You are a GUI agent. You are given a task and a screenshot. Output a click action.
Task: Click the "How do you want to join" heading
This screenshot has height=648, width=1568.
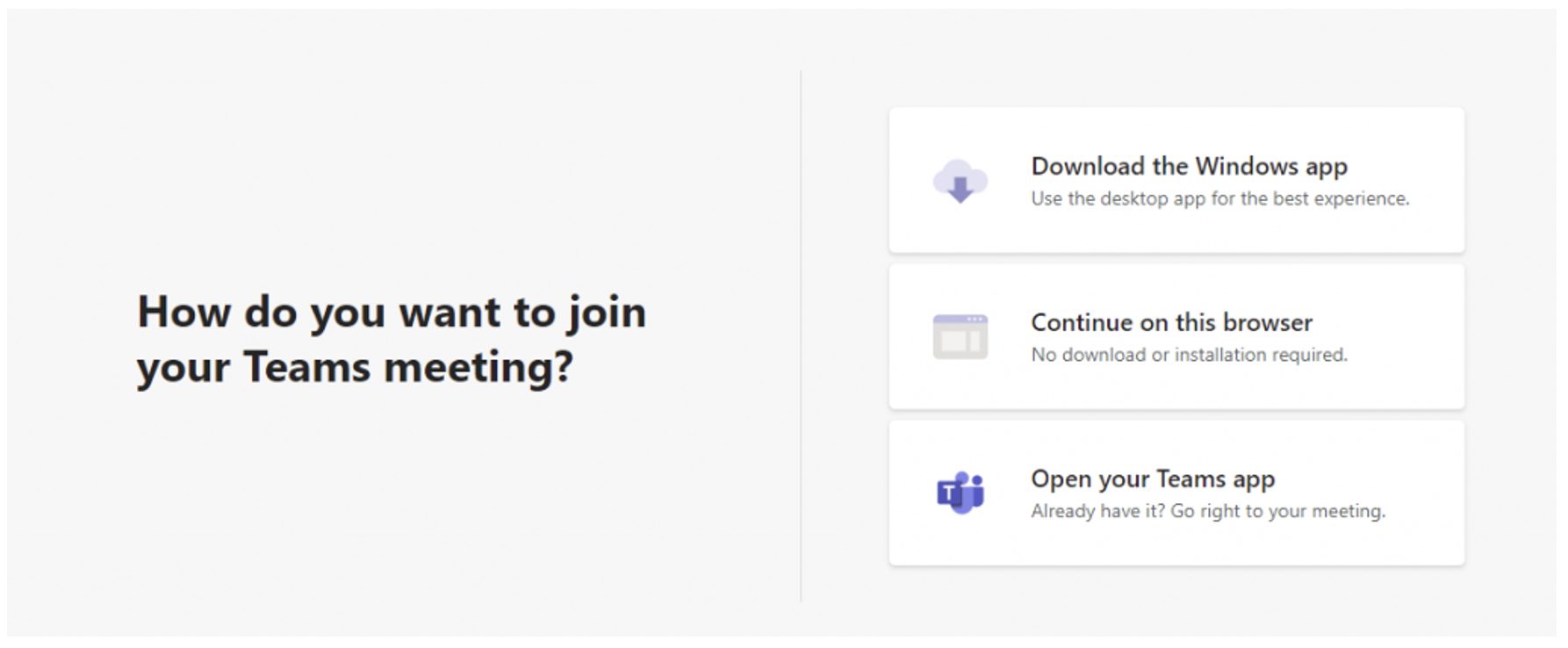392,313
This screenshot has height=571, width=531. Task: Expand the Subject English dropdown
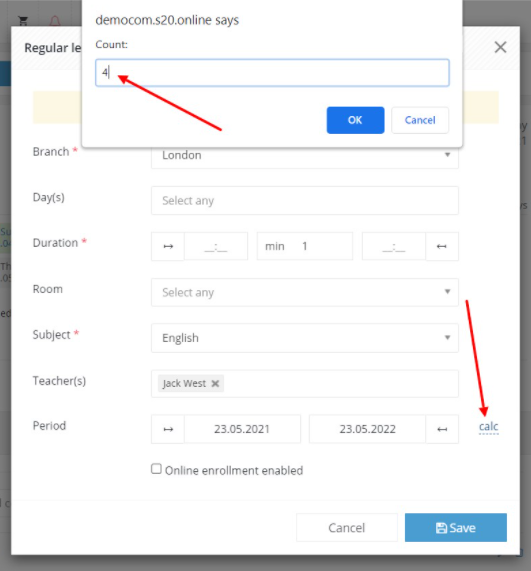point(305,338)
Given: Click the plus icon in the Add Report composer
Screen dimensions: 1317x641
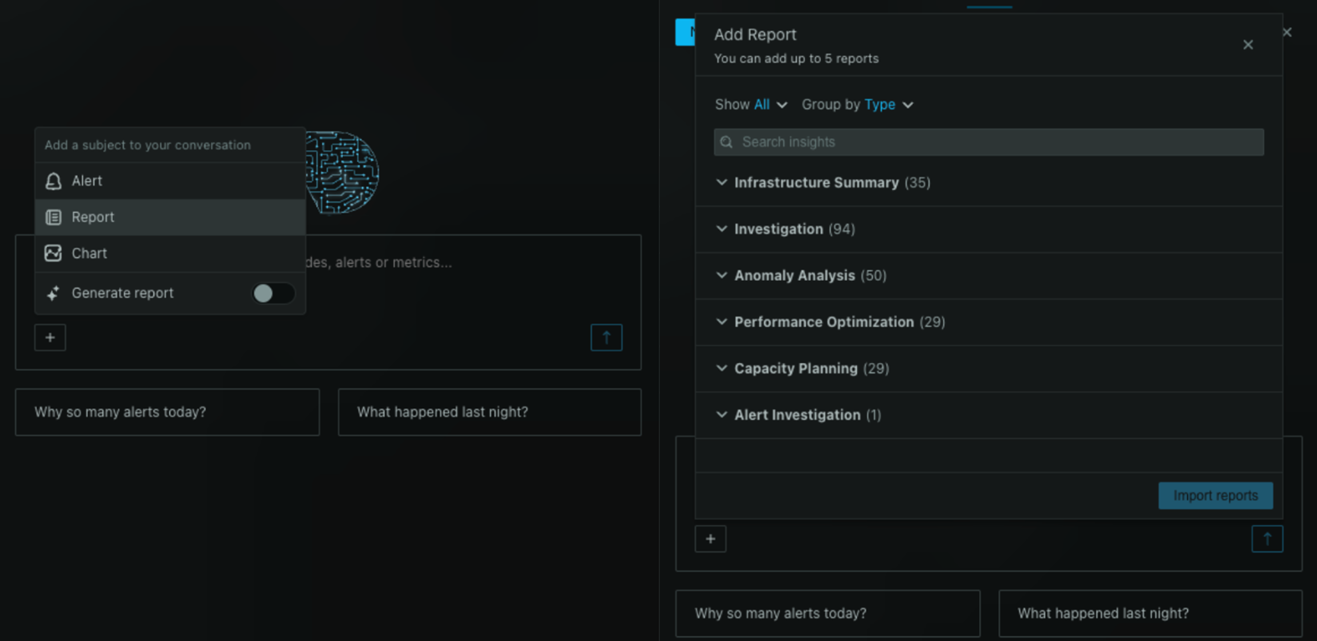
========
Assignment:
Lines from the one containing "Task: Click the" through the end of the listing, both included, are to be restated exactly, and pictures are to be left out.

Response to the task:
Task: Click the "How do you want to join" heading
This screenshot has height=648, width=1568.
392,313
This screenshot has height=571, width=531. Task: Expand the Subject English dropdown
point(305,338)
Given: Click the plus icon in the Add Report composer
Screen dimensions: 1317x641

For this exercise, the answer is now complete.